OK, "GRBs are collimated beams of high energy gamma-rays, projected from the poles of a collapsing Wolf-Rayet star," according to the link you provided.
At 8,000 light years, would not the beam become spread out considerably before it reached the earth? We have a star only 8 light minutes away, producing solar gamma ray bursts, that we can tolerate quite easily.
I have absolutely no way of understanding how it is possible for such a distant object to be a threat. Could you or anyone else elaborate?

Read further:
Gamma-ray bursts are very bright as observed from Earth despite typical immense distances. An average long GRB has comparable bolometric (http://en.wikipedia.org/wiki/Bolometric_magnitude) flux to a bright Galactic star despite a distance of billions of light years (compared to a few tens of light years for most stars). Most of this energy is released in gamma rays, although some GRBs have extremely luminous optical counterparts as well. GRB 080319B (http://en.wikipedia.org/wiki/GRB_080319B), for example, was accompanied by an optical counterpart that peaked at a visible magnitude (http://en.wikipedia.org/wiki/Visible_magnitude) of 5.8,[44] (http://en.wikipedia.org/wiki/Gamma-ray_burst#cite_note-Racusin-46) comparable to that of the dimmest naked-eye stars despite the burst's distance of 7.5 billion light years. This combination of brightness and distance requires an extremely energetic source. Assuming the gamma-ray explosion to be spherical, the energy output of GRB 080319B would be within a factor of two of the rest-mass energy (http://en.wikipedia.org/wiki/Mass-energy_equivalence) of the Sun (the energy which would be released were the Sun to be converted entirely into radiation.) [26] (http://en.wikipedia.org/wiki/Gamma-ray_burst#cite_note-Bloom-27)[Shad Note: that is about as big as any short-term explosion imaginable. Larger explosions would have to take longer due to interactions which must proceed at the speed of light, at best.]

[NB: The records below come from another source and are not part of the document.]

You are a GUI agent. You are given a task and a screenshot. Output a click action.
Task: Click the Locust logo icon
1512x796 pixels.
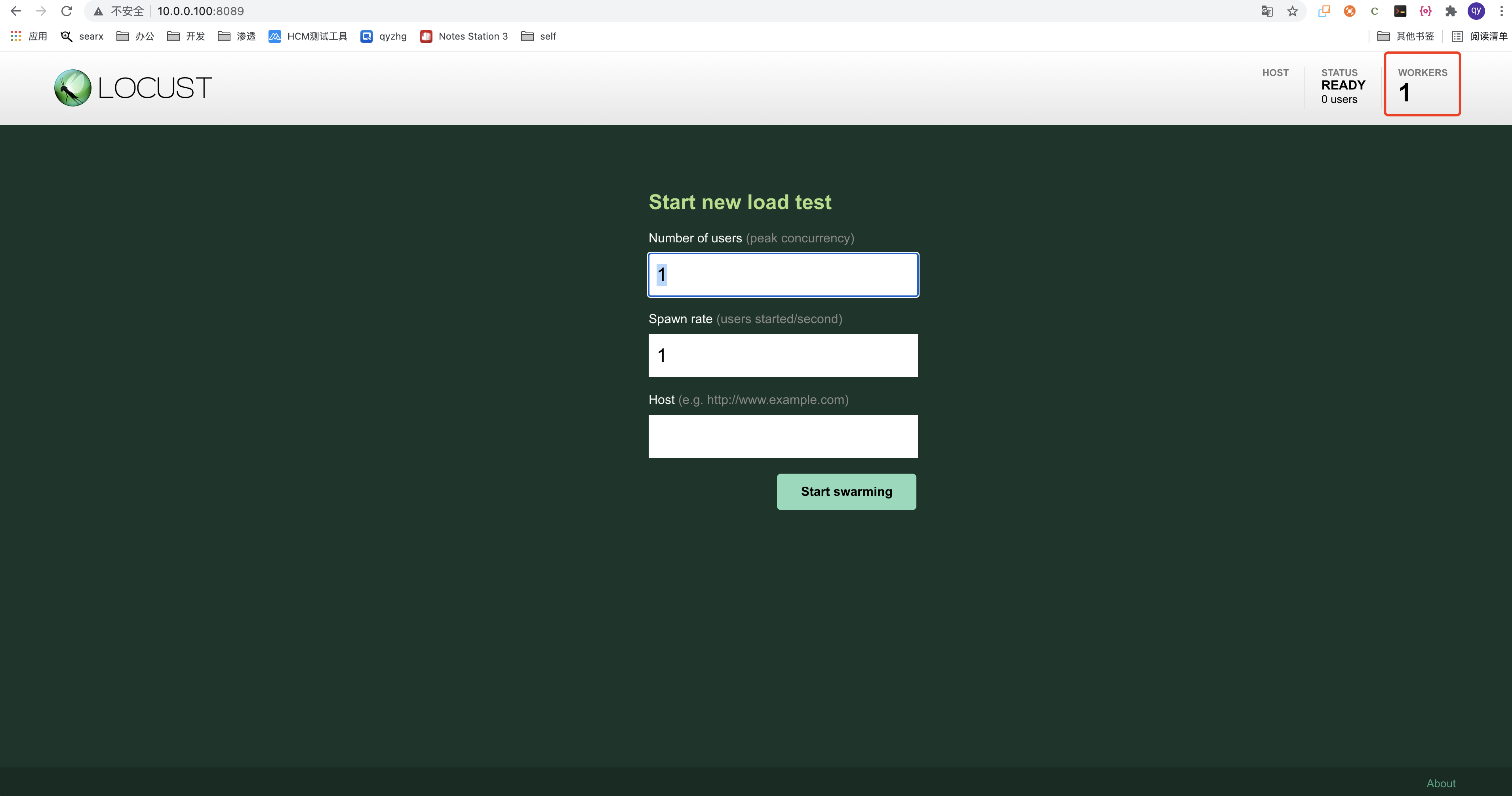pyautogui.click(x=74, y=88)
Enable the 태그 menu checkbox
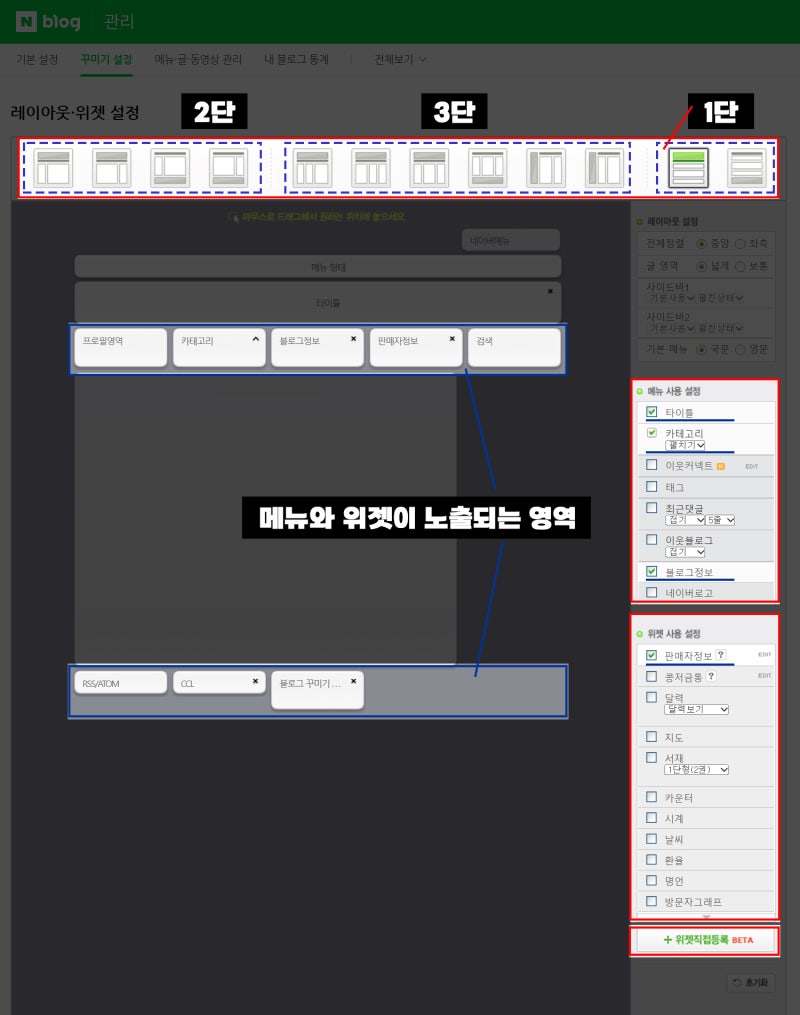Image resolution: width=800 pixels, height=1015 pixels. [652, 488]
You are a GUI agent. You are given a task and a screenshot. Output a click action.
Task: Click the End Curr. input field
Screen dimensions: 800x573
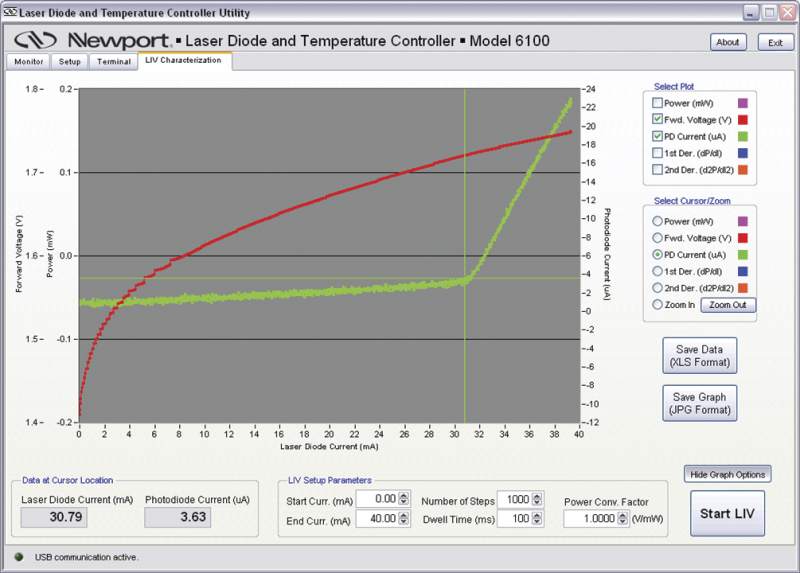[378, 519]
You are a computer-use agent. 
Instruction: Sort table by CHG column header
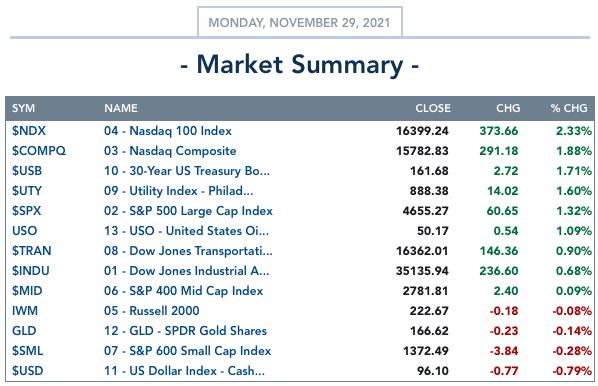click(x=508, y=108)
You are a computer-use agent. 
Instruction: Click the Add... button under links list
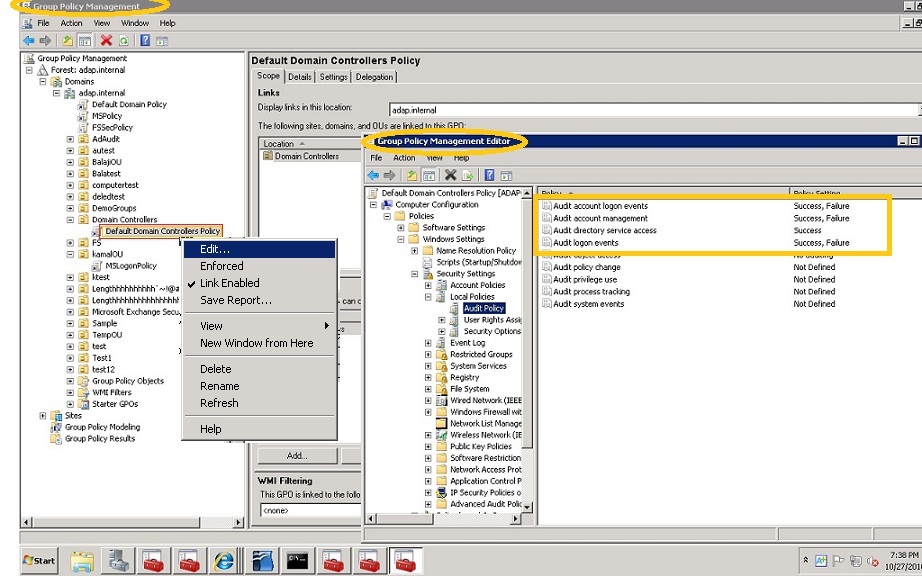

No known process in the Universe can produce this much energy in such a short time. However, gamma-ray bursts are thought to be highly focused explosions, with most of the explosion energy collimated into a narrow jet (http://en.wikipedia.org/wiki/Relativistic_jet) traveling at speeds exceeding 99.995% of the speed of light (http://en.wikipedia.org/wiki/Speed_of_light).[45] (http://en.wikipedia.org/wiki/Gamma-ray_burst#cite_note-47)[46] (http://en.wikipedia.org/wiki/Gamma-ray_burst#cite_note-48) The approximate angular width of the jet (that is, the degree of beaming) can be estimated ... from between 2 and 20 degrees.
So, at 8000 ly, it would destroy ozone layers in an area at least 40 ly in diameter.

Whatever it is the sun is doing, it is not creating a GRB. Surely, it does emit some gamma rays. But the difference betwee the flux of a GRB and what the sun does is at least 12 to 15 orders of magnitude.